Posts Tagged → Alastair Darling
IMF predicts UK recession will last longest of G7
The importance of a successful outcome to the G20 meeting to Britain is highlighted today with the International Monetary Fund predicting that the recession in the UK will be longer and deeper than amongst our competitors. The IMF predicts that Britain will be the only member of the G7 to experience a continuing economic contraction in 2010. These predictions come on top of bleak assessments on jobs. As unemployment passes two million today most commentators expect it to reach three million in 2010.
There was a time when Ministers’ claimed Britain was in the best place of any nation to weather and then recover from the global downturn. That sounded a little boastful at the time. Today it seems like an unfortunate joke. There are two million people sitting at home today who won’t see the funny side.
Inevitably, today’s gloomy predictions and terrible statistics will lead to more cat-calls for Gordon Brown to apologise.

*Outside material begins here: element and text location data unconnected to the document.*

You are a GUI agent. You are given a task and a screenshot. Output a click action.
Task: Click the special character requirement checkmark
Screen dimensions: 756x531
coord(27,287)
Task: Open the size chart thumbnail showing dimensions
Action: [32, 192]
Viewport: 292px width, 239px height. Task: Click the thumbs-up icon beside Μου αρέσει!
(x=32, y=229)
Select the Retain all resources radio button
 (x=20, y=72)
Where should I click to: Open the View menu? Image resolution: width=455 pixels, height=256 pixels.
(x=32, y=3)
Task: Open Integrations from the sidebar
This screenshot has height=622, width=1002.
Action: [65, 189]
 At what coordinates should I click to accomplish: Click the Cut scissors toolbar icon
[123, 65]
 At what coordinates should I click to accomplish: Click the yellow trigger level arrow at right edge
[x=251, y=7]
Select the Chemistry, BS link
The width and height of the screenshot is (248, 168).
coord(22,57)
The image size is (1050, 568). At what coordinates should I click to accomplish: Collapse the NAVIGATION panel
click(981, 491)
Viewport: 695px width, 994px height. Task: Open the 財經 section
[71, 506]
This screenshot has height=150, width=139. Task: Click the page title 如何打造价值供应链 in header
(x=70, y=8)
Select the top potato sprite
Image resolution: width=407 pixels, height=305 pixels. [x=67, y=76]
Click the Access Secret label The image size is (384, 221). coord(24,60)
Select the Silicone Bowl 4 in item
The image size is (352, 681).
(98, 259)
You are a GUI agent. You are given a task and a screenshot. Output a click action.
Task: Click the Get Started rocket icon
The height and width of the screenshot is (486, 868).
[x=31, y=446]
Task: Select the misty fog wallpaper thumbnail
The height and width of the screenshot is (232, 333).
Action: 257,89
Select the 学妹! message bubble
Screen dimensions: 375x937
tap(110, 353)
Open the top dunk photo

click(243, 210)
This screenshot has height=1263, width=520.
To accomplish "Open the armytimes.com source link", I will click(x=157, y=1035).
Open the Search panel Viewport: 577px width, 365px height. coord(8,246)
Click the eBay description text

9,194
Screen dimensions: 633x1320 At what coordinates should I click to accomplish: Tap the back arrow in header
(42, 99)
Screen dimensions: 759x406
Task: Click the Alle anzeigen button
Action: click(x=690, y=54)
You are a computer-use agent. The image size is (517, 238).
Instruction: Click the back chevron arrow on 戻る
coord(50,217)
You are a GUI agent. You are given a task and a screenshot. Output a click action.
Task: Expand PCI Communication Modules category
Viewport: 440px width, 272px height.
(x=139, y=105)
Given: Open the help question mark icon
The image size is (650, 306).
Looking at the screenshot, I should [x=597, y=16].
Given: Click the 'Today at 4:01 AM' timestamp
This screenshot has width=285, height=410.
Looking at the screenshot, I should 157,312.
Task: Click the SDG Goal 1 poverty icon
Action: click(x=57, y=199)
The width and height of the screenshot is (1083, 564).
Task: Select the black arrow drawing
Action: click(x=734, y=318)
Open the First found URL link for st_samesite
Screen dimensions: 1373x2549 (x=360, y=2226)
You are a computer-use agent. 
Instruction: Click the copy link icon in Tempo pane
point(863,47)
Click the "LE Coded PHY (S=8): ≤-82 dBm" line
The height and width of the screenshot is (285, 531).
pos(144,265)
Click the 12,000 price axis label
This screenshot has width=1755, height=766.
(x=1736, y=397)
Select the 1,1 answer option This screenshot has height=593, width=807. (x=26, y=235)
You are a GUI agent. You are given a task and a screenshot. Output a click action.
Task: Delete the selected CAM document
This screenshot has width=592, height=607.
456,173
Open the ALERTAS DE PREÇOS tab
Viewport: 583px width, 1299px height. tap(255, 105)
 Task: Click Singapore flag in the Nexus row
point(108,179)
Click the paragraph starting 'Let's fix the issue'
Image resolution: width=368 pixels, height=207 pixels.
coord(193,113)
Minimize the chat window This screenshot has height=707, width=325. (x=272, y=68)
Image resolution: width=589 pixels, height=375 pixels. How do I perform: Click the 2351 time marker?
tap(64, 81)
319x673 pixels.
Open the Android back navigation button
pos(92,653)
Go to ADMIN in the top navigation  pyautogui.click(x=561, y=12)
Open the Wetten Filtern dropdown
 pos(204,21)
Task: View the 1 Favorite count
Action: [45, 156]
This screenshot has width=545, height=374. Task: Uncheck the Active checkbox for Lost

I’m not so sure it matters whether he does or he doesn’t use those words. The public know that this is a global downturn. They know too that whilst individual governments in one country or another might have done this thing or that differently, a bit sooner or a bit later, that in reality this hurricane was going to hit and to hurt.
The real point now for Labour is not to try to brief, boast or bluster our way through. No more leading the world or saving the planet. No more last in, first out idle rhetoric. Britain, for a range of reasons, not least our reliance on the City of London and financial services sector, and our over reliance on easily obtained debt to fuel consumer confidence, is going to experience a downturn beyond the memory and experience of most of our politicians and most of our people. When Alastair Darling told us that in an interview over Christmas he was made by his political masters to recant as surely and as fully as anyone faced with the inquisitors of the Spanish Inquisition. But Alastair was right and the briefers were wrong. The only way to convince the public that Labour knows how to deal with this crisis is to lower the rhetoric and level with them. It is not apologies we need now but humility.
So, when the G20 ‘global deal’ happens it should not be greeted with fanfares and fireworks because even if it amounts to anything much it won’t impact directly the million more Britons expected to lose their jobs this year. Everyone hopes and prays that a deal can be reached but let us not talk up expectations about its impact in a way which only adds to the disillusionment with politics so many of our friends and neighbours face as they stare out from their homes at an uncertain future.